Even after 40 years, it's hard to comprehend and accept the loss we all suffered that night.
I'm going to go back a bit further. This 1983-84 Scotsburn Dairies Bantam A team was to be the start of something new for Pictou County. We were a county that was rich with rinks. All the towns had their own rinks and minor hockey systems, including the small village of Thorburn where myself, Greg Greene and Donald Gladwin played. In total, Pictou County boasted 6 rinks and 6 minor hockey associations. And because we were rich with rinks, kids got plenty of ice time, and plenty of ice time meant skills were developed early, and we had a real talent pool throughout the county. It was competitive hockey, town versus town with plenty of rivalries. So, our Bantam A team was born from these minor hockey systems, and we would join to represent Pictou County with talent that was on par with the big cities like Halifax or Dartmouth. We did have an excellent pool of talent, and a great coaching staff. We hoped to be competitive.

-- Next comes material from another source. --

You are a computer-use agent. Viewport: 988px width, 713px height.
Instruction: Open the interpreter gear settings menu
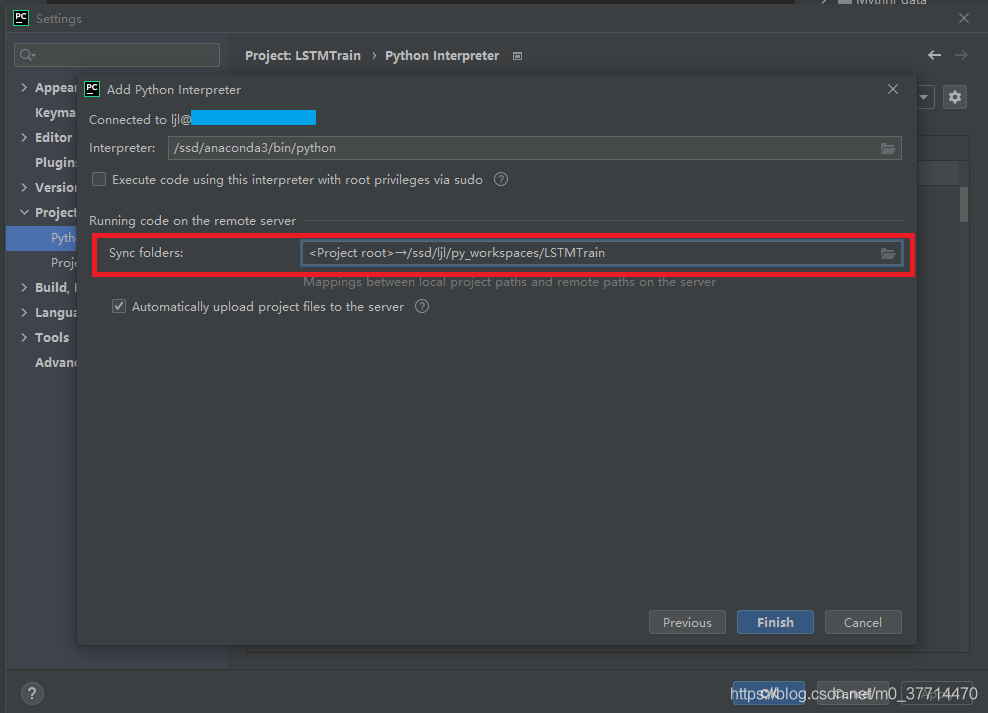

I remember I really wanted to play on this team. I was tired of playing against these guys from New Glasgow, Pictou, Stellarton, Trenton and Westville. Each town had some very good players, and I really liked the idea of playing alongside them a lot better than against them. Shawn McKay was tough to play against. Jeff Fox. Chris Barrie was a thorn in my side all the way back to Atom lol. Every player that made this new team would be a welcome teammate! Donald and I had played together in Thorburn for years. He was from Woodburn, so he attended a different school than I did during some of those early years, but we always had hockey together. And we started having success in Peewee together in Thorburn and had won the Bantam B Provincials together in 82-83 playing on a very strong team. I knew Donald was a shoo-in to make the new A team. He was the best goalie of our age that I had ever seen. He was a real competitor. He hated to lose. Hated to let in a bad goal, which admittedly was rare. He approached goaltending in a way that wouldn't be common for another 15 or 20 years. And if you weren't pulling your weight, he wasn't shy about letting you know it, and I loved that about him. He was a masterpiece in the making. Donald, and his lovely parents John Gladwin and Betty Gladwin are held in very special memories I have from those days.
And if Donald was certain to make this new A team, I was most definitely not! There was an abundance of talented forwards to choose from, and I'm not being even slightly modest. Kids like Danny Robertson, a first year Bantam who was big and superb. Robbie Burrows. Chris Barrie. Frank MacFarlane, another first-year player with skills. Cooper Naylor. I'm not going to list them all. Making this team would take some skill and hard work. And as it turned out in my case, being open to change. I was a pretty good skater, and had a bit of hockey sense, so I moved from forward to defence and found a role that I could fill.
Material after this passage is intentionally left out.